As storied as this series is, it’s taken several key figures to put this day into play, including representatives from Ultraman’s home studio, Tsuburaya Productions, as well as Jaron Hinds of Elevated Games (producers of the new Ultraman: Kaiju Kombat), Danny Simon of Licensing Group, and especially pop-culture polymath Jeff Gomez, head of transmedia entertainment company Starlight Runner.

Mr. Gomez and I begin by discussing Ultraman fans of all ages, from the original series through the present day. Because, 54 years in — and in addition to striking some potent poses — Ultraman strikes an ideal balance as a venerable evergreen.

“Actually, we believe that Ultraman conforms with the criteria to be an evergreen property — like Barbies and Hot Wheels and Pokémon — and that’s because there’s this appeal that regenerates. Ultraman is reborn within the Japanese culture sometimes every year, sometimes it takes a little while, he rests a little bit and comes back, and although he looks similar to the way he used to, there’s a new relevance.

“In terms of how we’re uniting, or reaching out to, the fans of the various iterations of Ultraman, the first thing that Starlight Runner does is an assessment: we do an analysis of the intellectual property to find out what the truly unique aspects of the property are. Even if the concept of Ultraman was imitated over the years, by everything from Power Rangers to Voltron to Pacific Rim, there are things about Ultraman that never quite were imitable: the desire to grow, to become gigantic; the fact that that character always kind of stands as a symbol for stoicism, or perseverance — as an illustration of how we can all be Ultra, how we can aspire to be better than ourselves. That became the core of our communication about this property, this franchise. That’s the rallying cry for bringing Marvel Comics on board, and for bringing these various licensees on board, for relaunching the franchise.”

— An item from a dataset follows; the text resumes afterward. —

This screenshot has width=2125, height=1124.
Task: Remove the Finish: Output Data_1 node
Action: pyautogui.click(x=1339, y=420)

Marvel. Hello! Check out that Alex Ross art. I also ask about the popular new Netflix series.

“We call it ‘Anime Ultraman.’ It’s an adaptation of a manga. Okay, so that Ultraman is not set in the canonical Ultraman universe. It’s based on a comic in Japan, that was a new take on the concept. It’s a co-production, between Tsuburaya Productions, and Production I.G, which is a very famous anime studio in Japan. The series became the number-one anime series in all of Netflix. Really really remarkable, because there’s some good stuff on Netflix. We just released a little teaser showing Ultraman Taro as being Netflix-ized. We expect to see the second season in early 2021.”

Even this serious journalist has a small stash of classic Ultraman. Who doesn’t dig it?

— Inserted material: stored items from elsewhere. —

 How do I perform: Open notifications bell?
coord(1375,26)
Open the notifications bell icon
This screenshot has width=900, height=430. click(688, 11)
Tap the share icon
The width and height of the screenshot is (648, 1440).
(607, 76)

“There’s a hunger here in the United States for — I mean, you know, we’ve tapped into our Marvel and DC fetish. The big popular franchises have been revisited now: once, twice, sometimes three times. So our eyes are looking overseas, for stuff that we might remember, but wasn’t as resonant over the years — and Ultraman certainly was ripe for revisiting.”

I suggest that Godzilla (Gojira) never went away, noting that Ultraman’s creator, Eiji Tsuburaya, brought the original Godzilla to life. What was it like for Mr. Gomez to delve into that world?

“It’s kind of a dream come true. Right? Because I was Godzilla-boy, man. I was into all the Toho stuff. I knew his [Tsuburaya’s] name. He was a hero of mine when I was a little kid, reading Famous Monsters of Filmland. And, you know, teaming with Danny Simon at the Licensing Group, and flying to Tokyo. And not just to hang out in the offices of Tsuburaya Productions, but then they took me to where they hold the costumes, the kaiju and such. I was crying! (laughs) They let me touch the things! It was really, really brilliant.

“They recognized not just the fact that I was a fan, but I understood story, and I understood the way that Hollywood worked, and the way that intellectual properties become blockbuster universes. They had a respect for that, and I appreciated that about them. And so, working with them, although there’s always the difficulty of Japanese translation, and waiting through time differences for various approvals, we almost never disagree on what’s best for Ultraman.”

Our talk briefly turns confessional (and worth a Google):

“I hugged Eleking. (chuckles) I love Eleking. And they let me touch, or kind of shake paws, with Gomess — that’s G-o-m-e-s-s — and if you look at that monster, that kaiju, you’ll know why I love him. And we share a similar-sounding name.”

The Ultraman Day extravaganza features some seasoned performers, including Hiroko Sakurai and Susumu Kurobe of the original series, and the first man-in-suit himself, Bin Furyama. Mr. Gomez connects their presence to Mr. Hinds, of Elevated Games.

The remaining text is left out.